Eunice Kennedy Shriver – Ep 37 with Eileen McNamara

In this “revelation” of a biography (USA TODAY), a Pulitzer Prize–winning journalist examines the life and times of Eunice Kennedy Shriver, arguing she left behind the Kennedy family’s most profound political legacy.

While Joe Kennedy was grooming his sons for the White House and the Senate, his Stanford-educated daughter, Eunice, was hijacking her father’s fortune and her brothers’ political power to engineer one of the great civil rights movements of our time on behalf of millions of children and adults with intellectual disabilities. Her compassion was born of rage: at the medical establishment that had no answers for her sister Rosemary, at her revered but dismissive father, whose vision for his family did not extend beyond his sons, and at a government that failed to deliver on America’s promise of equality.

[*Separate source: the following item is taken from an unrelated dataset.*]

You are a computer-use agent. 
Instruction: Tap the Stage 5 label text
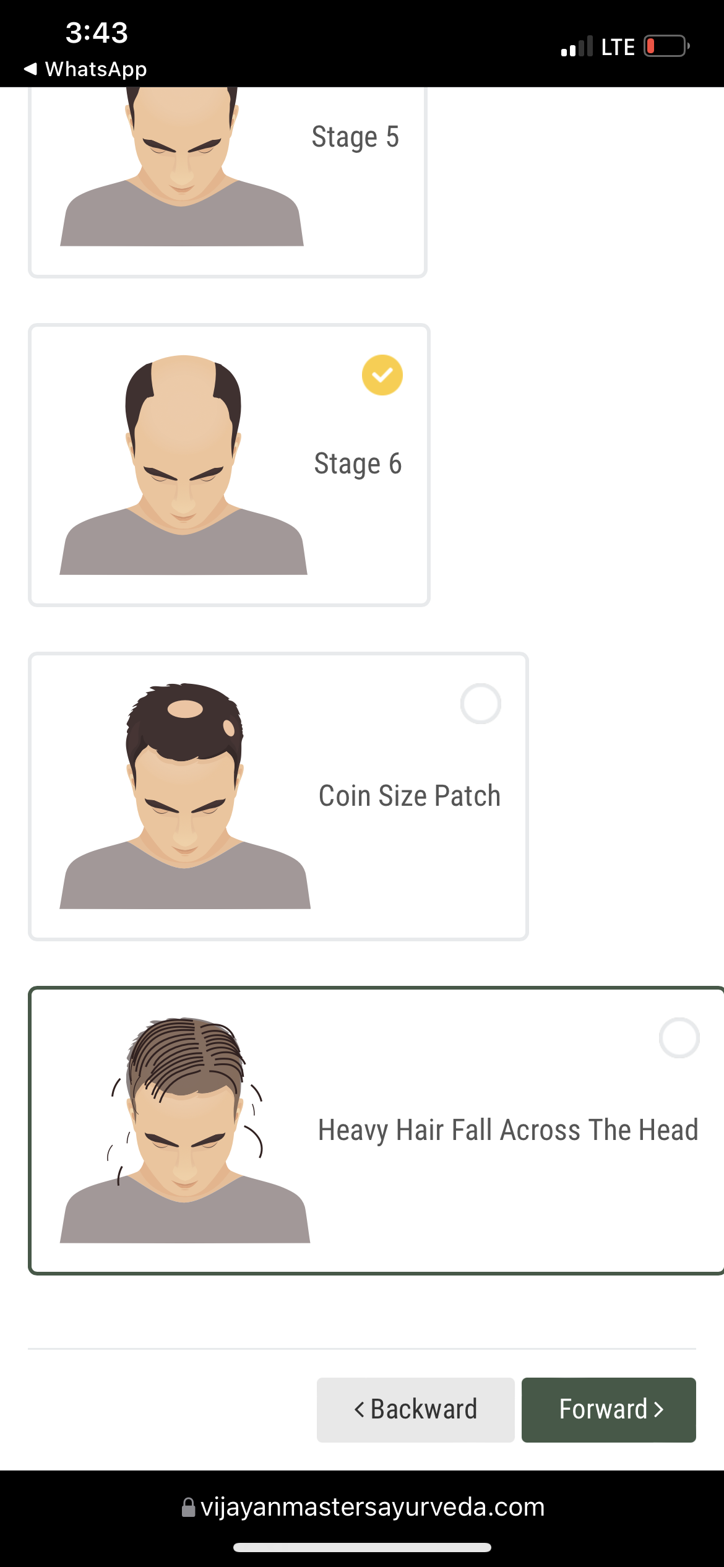[x=355, y=137]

Now, in this “fascinating” (the Today show), “nuanced” (The Boston Globe) biography, “ace reporter and artful storyteller” (Pulitzer Prize–winning author Megan Marshall) Eileen McNamara finally brings Eunice Kennedy Shriver out from her brothers’ shadow. Granted access to never-before-seen private papers, including the scrapbooks Eunice kept as a schoolgirl in prewar London, McNamara paints an extraordinary portrait of a woman both ahead of her time and out of step with it: the visionary founder of Special Olympics, a devout Catholic in a secular age, and an officious, cigar-smoking, indefatigable woman whose impact on American society was longer lasting than that of any of the Kennedy men.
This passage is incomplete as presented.